According to the report, Zimbabwe scored poorly across all elements, which include social and human development, economic stability and investment climate, economic performance, and potential, and lastly, market accessibility and innovation.
Under these elements, Zimbabwe ranked in the 20 to 31 range compared to the other nations assessed.
“In April 2024, with devaluation continuing unabated, Zimbabwe’s central bank governor John Mushayavanhu announced a new currency for the country named ‘Zimbabwe Gold’, or ‘ZiG’ for short, the new notes would be backed by gold. This was intended to bring stability to the country by replacing the Zimbabwe dollar, which had already lost three-quarters of its value during the early part of 2024,” RBM said.

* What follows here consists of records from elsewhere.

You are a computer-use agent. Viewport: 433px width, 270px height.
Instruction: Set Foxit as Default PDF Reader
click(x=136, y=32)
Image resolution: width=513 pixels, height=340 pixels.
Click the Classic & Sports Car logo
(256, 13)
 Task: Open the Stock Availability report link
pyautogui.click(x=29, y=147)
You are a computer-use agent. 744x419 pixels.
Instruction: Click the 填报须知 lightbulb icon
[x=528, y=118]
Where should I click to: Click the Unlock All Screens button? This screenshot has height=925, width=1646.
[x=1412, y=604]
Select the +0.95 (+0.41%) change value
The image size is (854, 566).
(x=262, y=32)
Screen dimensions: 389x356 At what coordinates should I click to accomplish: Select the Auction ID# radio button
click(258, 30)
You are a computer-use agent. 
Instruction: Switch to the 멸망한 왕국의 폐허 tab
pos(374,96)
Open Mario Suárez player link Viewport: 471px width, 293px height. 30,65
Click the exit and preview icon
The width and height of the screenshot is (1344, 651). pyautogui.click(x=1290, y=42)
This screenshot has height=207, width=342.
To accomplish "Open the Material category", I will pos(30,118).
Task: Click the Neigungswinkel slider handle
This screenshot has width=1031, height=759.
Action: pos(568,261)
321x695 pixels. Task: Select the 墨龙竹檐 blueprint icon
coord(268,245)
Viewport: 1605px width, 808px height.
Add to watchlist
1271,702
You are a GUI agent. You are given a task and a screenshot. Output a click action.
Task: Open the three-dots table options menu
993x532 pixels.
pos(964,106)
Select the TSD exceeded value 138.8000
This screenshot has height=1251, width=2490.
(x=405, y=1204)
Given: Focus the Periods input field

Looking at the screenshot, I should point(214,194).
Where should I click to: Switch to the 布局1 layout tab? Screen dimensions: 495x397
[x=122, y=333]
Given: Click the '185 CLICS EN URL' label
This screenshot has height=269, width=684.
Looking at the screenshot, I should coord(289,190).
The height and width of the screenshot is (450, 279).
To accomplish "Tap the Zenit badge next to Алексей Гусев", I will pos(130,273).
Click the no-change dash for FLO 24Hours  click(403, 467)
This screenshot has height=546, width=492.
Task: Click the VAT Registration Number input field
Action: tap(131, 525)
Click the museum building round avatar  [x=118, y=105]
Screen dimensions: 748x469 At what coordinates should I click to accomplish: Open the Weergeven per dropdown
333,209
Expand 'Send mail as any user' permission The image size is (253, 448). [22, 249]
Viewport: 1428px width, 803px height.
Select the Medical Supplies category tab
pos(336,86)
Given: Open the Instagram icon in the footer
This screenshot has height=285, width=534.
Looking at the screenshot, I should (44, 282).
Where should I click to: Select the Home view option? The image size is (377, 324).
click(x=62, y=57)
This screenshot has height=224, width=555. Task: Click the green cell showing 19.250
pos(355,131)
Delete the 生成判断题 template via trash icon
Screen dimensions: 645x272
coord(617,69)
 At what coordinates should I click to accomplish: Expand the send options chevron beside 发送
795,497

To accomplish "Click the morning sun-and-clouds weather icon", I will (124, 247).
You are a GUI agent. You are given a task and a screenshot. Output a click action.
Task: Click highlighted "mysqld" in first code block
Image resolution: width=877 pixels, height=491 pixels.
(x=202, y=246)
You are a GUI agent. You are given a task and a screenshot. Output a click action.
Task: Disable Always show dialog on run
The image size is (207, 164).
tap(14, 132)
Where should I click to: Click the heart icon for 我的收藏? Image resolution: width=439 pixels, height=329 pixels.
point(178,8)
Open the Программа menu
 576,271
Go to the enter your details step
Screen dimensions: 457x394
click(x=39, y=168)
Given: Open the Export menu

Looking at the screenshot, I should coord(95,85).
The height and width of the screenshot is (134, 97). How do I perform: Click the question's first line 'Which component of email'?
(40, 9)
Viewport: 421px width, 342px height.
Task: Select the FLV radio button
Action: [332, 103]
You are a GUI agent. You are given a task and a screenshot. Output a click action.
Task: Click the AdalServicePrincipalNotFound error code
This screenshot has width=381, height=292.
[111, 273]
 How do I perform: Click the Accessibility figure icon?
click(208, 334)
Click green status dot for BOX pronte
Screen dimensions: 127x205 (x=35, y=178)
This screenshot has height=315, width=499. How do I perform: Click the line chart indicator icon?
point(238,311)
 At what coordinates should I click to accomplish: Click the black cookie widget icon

“Authorities claim to be committed to ensuring that the ZiG is backed by the equivalent value in precious metals (mainly gold) or foreign currency. However, Zimbabweans have been promised a stable currency before. Markets will decide how much value the latest promises hold.”
As part of a comprehensive effort to reboot the economy, the government has implemented a series of measures, including the introduction of a new currency, the ZiG, aimed at stabilising the financial system and stimulating economic growth.
It has also pursued a tight monetary policy thrust and contained spending as part of measures to rein in inflation.
However, experts have raised concerns that these measures are still a far cry of what needs to be done to revitalise the economy.
“Between March 2007 and November 2008, Zimbabwe recorded a maximum monthly inflation rate of 7,96 x 10%. By contrast, Germany’s inflation of the Reichsmark in 1922/1933 reached a monthly peak of 29,500%,” RMB said.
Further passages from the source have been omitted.